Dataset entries
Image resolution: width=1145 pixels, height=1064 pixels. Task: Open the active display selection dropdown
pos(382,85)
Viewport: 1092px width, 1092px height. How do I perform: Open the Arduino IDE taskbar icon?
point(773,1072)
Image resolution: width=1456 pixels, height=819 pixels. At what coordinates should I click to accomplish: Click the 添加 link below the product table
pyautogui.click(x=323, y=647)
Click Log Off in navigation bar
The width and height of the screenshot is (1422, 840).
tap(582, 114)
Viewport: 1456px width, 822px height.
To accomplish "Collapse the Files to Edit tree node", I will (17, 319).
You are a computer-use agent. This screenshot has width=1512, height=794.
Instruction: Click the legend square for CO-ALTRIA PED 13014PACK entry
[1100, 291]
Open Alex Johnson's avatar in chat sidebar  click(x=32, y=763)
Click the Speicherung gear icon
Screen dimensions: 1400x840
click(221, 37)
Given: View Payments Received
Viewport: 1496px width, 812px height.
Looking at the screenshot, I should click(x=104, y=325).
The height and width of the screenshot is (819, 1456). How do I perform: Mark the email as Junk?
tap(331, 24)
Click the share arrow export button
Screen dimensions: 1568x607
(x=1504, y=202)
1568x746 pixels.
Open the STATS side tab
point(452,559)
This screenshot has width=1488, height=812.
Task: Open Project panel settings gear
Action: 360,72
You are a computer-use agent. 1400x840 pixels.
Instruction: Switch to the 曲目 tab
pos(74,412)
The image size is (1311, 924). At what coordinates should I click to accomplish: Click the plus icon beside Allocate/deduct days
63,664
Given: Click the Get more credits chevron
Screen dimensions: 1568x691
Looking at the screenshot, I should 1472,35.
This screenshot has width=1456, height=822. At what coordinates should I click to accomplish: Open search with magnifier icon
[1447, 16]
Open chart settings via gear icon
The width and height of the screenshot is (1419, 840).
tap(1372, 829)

### Required work:
Without skipping anything, transcribe every line above exactly.

### Task result:
Image resolution: width=1145 pixels, height=1064 pixels. Task: Open the active display selection dropdown
pos(382,85)
Viewport: 1092px width, 1092px height. How do I perform: Open the Arduino IDE taskbar icon?
point(773,1072)
Image resolution: width=1456 pixels, height=819 pixels. At what coordinates should I click to accomplish: Click the 添加 link below the product table
pyautogui.click(x=323, y=647)
Click Log Off in navigation bar
The width and height of the screenshot is (1422, 840).
tap(582, 114)
Viewport: 1456px width, 822px height.
To accomplish "Collapse the Files to Edit tree node", I will (17, 319).
You are a computer-use agent. This screenshot has width=1512, height=794.
Instruction: Click the legend square for CO-ALTRIA PED 13014PACK entry
[1100, 291]
Open Alex Johnson's avatar in chat sidebar  click(x=32, y=763)
Click the Speicherung gear icon
Screen dimensions: 1400x840
click(221, 37)
Given: View Payments Received
Viewport: 1496px width, 812px height.
Looking at the screenshot, I should click(x=104, y=325).
The height and width of the screenshot is (819, 1456). How do I perform: Mark the email as Junk?
tap(331, 24)
Click the share arrow export button
Screen dimensions: 1568x607
(x=1504, y=202)
1568x746 pixels.
Open the STATS side tab
point(452,559)
This screenshot has width=1488, height=812.
Task: Open Project panel settings gear
Action: 360,72
You are a computer-use agent. 1400x840 pixels.
Instruction: Switch to the 曲目 tab
pos(74,412)
The image size is (1311, 924). At what coordinates should I click to accomplish: Click the plus icon beside Allocate/deduct days
63,664
Given: Click the Get more credits chevron
Screen dimensions: 1568x691
Looking at the screenshot, I should 1472,35.
This screenshot has width=1456, height=822. At what coordinates should I click to accomplish: Open search with magnifier icon
[1447, 16]
Open chart settings via gear icon
The width and height of the screenshot is (1419, 840).
tap(1372, 829)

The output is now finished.